The following is the code and which will generate a good signature and a bad one [here]:

from cryptography.hazmat.primitives.asymmetric import rsa
from cryptography.hazmat.primitives import serialization
from cryptography.hazmat.primitives.asymmetric import padding
from cryptography.hazmat.primitives import hashes
from cryptography.hazmat.primitives import exceptions
import sys
import binascii
size=512
message = b"Hello world"
if (len(sys.argv)>1):
	message=str(sys.argv[1]).encode()
if (len(sys.argv)>2):
	size=int(sys.argv[2])
print("Message: ",message)
print("Key size: ",size)
try:
  private_key = rsa.generate_private_key(public_exponent=65537,key_size=size)

  pub = private_key.public_key()
  signature = private_key.sign(message,padding.PSS(mgf=padding.MGF1(hashes.SHA256()), salt_length=padding.PSS.MAX_LENGTH),hashes.SHA256())
  print ("\nSignature: ",binascii.b2a_hex(signature).decode())
  try:
    rtn=pub.verify(signature,message,padding.PSS(mgf=padding.MGF1(hashes.SHA256()),salt_length=padding.PSS.MAX_LENGTH),hashes.SHA256())
  except exceptions.InvalidSignature:
    print("A bad signature failed")
  else:
    print("Good signature verified")

  try:
    pub.verify(signature,b"test",padding.PSS(mgf=padding.MGF1(hashes.SHA256()),salt_length=padding.PSS.MAX_LENGTH),hashes.SHA256())
  except exceptions.InvalidSignature:
    print("A bad signature failed")
  else:
    print("Bad signature verified")
  print ("\nVerified: ",rtn)
  print("\n=== Private Key PEM format ===")
  pem = private_key.private_bytes(encoding=serialization.Encoding.PEM,format=serialization.PrivateFormat.PKCS8,encryption_algorithm=serialization.NoEncryption())

  print ("\nPrivate key (PEM):\n",pem.decode())

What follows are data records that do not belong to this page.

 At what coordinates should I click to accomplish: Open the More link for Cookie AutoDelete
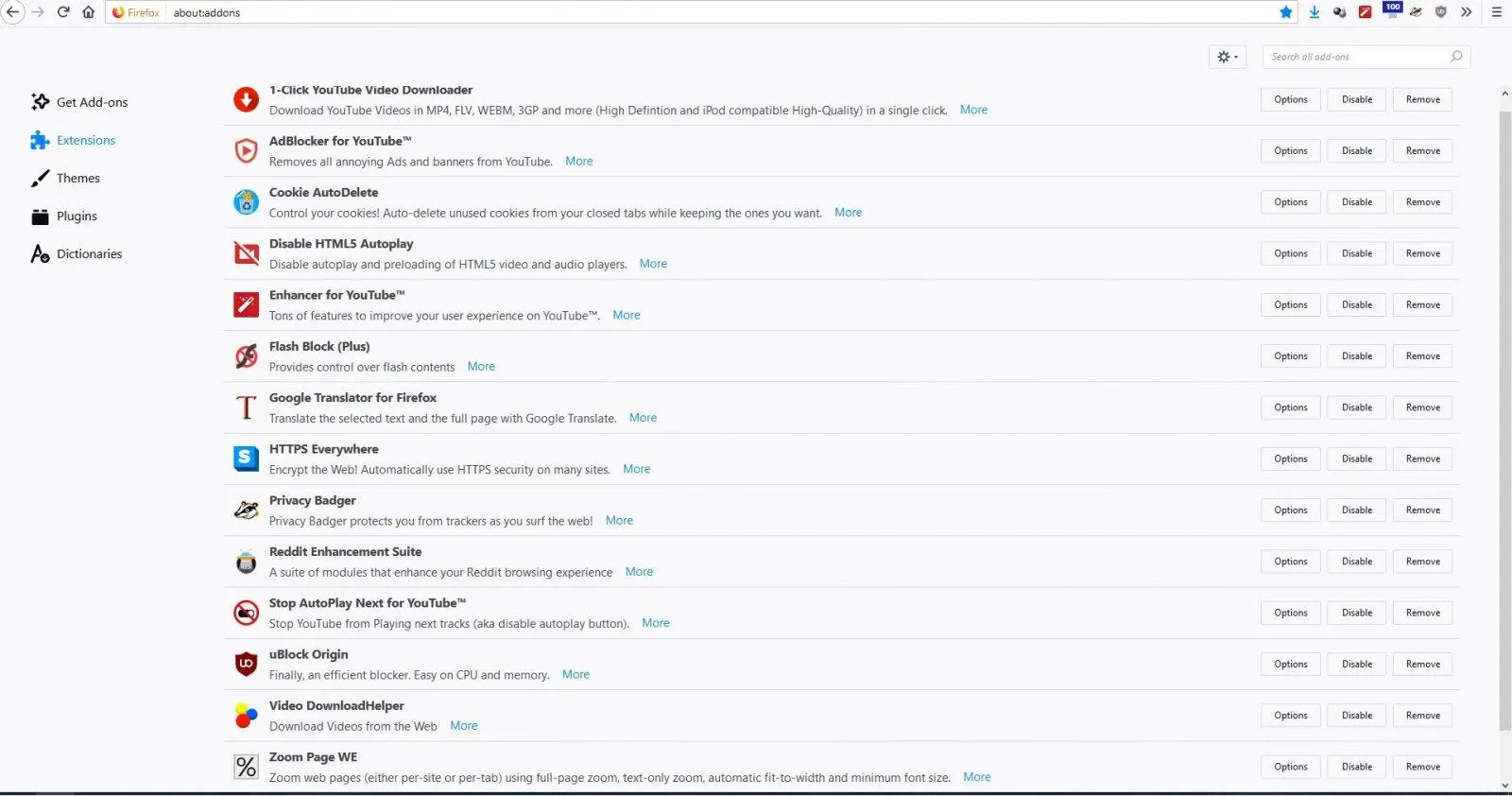coord(848,213)
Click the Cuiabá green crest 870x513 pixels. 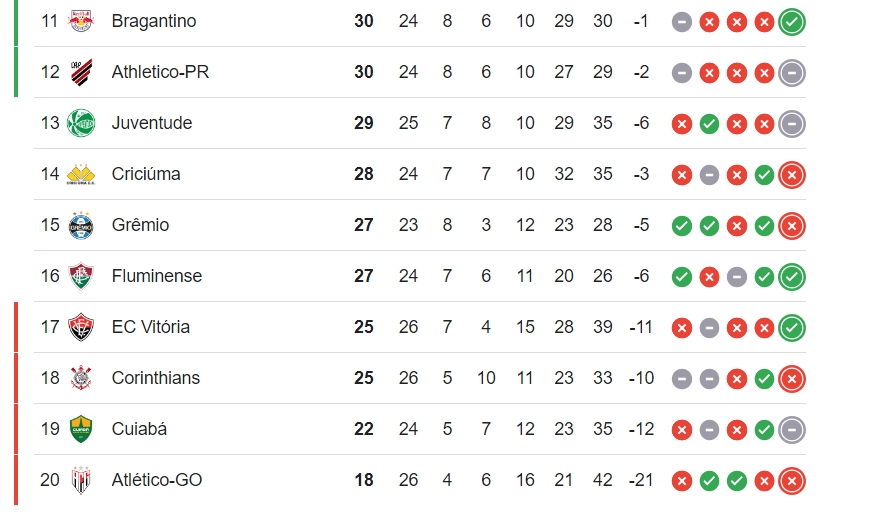point(81,429)
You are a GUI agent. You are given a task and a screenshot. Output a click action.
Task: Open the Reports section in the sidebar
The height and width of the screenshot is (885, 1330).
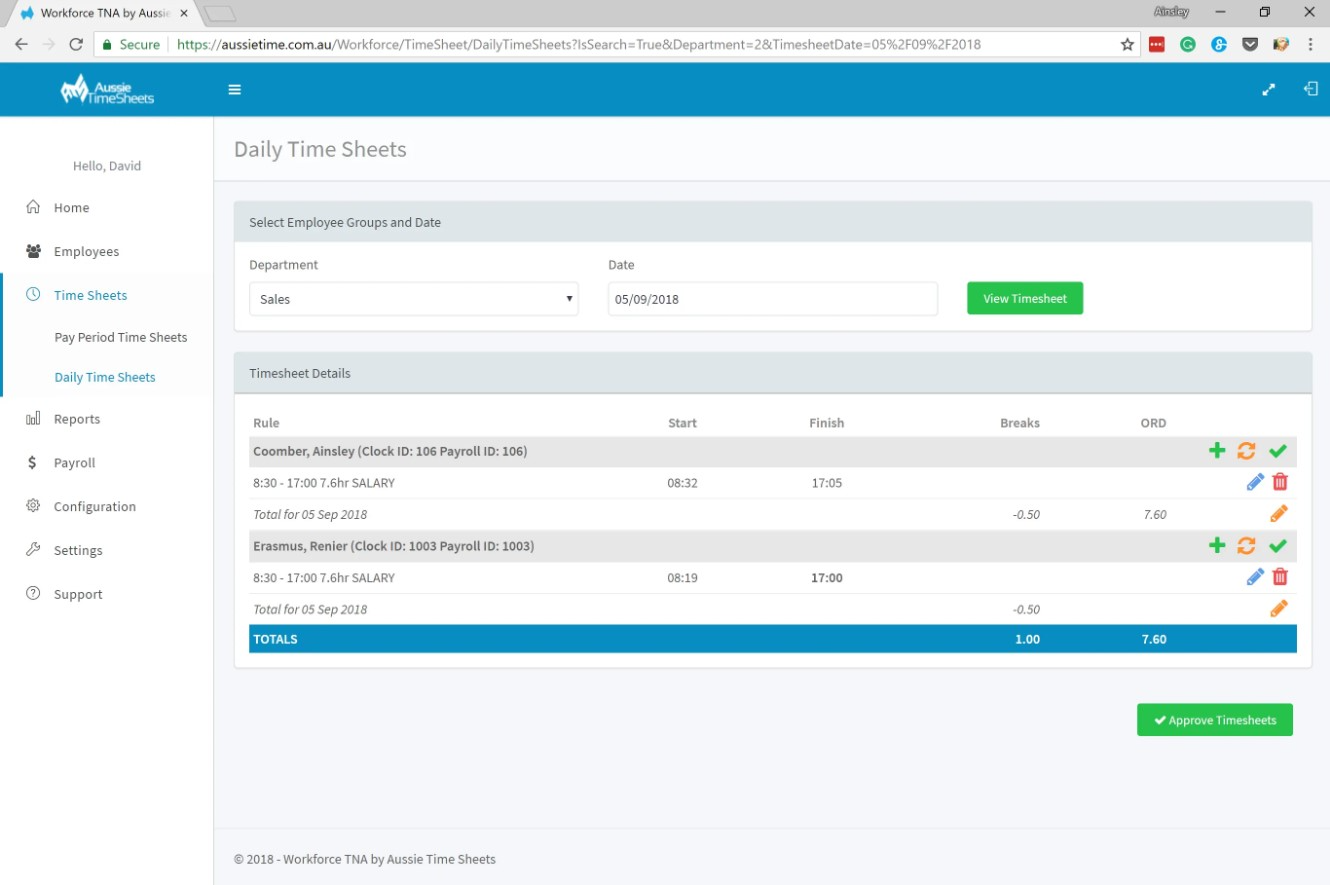point(74,418)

  pem = pub.public_bytes(encoding=serialization.Encoding.PEM,format=serialization.PublicFormat.SubjectPublicKeyInfo).decode("utf-8")
  print("\n=== Public Key format ===")
  print ("Public key (PEM):\n",pem)

except Exception as e:
    print(e)

A sample run for a key size of 512 bits is [here]:

Message:  Testing 1 .. 2 ... 3
Key size:  512
Signature:  797e1eefdd62900214f9a9c18735f2a965d7532cb65d212c55f410f792ad228a0d2a201e6531e10c1f3b5e4969f8a37ce12db09e86df3189ac3d3157c22a8e14
Good signature verified
A bad signature failed
Verified:  None
=== Private Key PEM format ===
Private key (PEM):
 -----BEGIN PRIVATE KEY-----
MIIBVgIBADANBgkqhkiG9w0BAQEFAASCAUAwggE8AgEAAkEAx6ut7BqEj2AwSB7w
eNCG7F2XNtkTLbRtHSQOYRblEL5Jw3po93TOvtDD+Rv7vCQAJD+vMdv7dxAXwN4X
7aUDawIDAQABAkEAslWt42DT4NLCjMfFc8Kbn2T/9+bt8DZj9lEL3r96G/ajk7q9
fFn7N7pLlW833lmVXdPxASyUbYlHhcEdXeN1UQIhAPetnCVYFWG2J5H14HJOgd4F
fOm412CjUR7FciYwJHwvAiEAzmEinfdRZcQscqnMl54sUgoB0QXP934vAA3QXUNs
sYUCIFYyPV1hwk83LZ5Gi848NEYocsiEY7BmJh0nagqQRqJRAiEAxtMp6Im2L5a5
Q5Z2drN5+2eMrHUvED7OxPyJ+u/ULYkCIQDIXCKb85s8JbjpjhtQ0cXdqTuCW0C+
UhMxnJuCYA5jQA==
-----END PRIVATE KEY-----

=== Public Key format ===
Public key (PEM):
 -----BEGIN PUBLIC KEY-----
MFwwDQYJKoZIhvcNAQEBBQADSwAwSAJBAMerrewahI9gMEge8HjQhuxdlzbZEy20
bR0kDmEW5RC+ScN6aPd0zr7Qw/kb+7wkACQ/rzHb+3cQF8DeF+2lA2sCAwEAAQ==
-----END PUBLIC KEY-----

And here is the running code:

rsa_haz3
A Python repl by billbuchananreplit.com

Conclusions

At the core of digital trust is the digital signature. Unfortunately, we still live in a world with wet signatures and where we still paste a graphic of our wet-signature into documents. Our world needs to move to provide trust in every transaction, and digital signatures are the way to achieve this.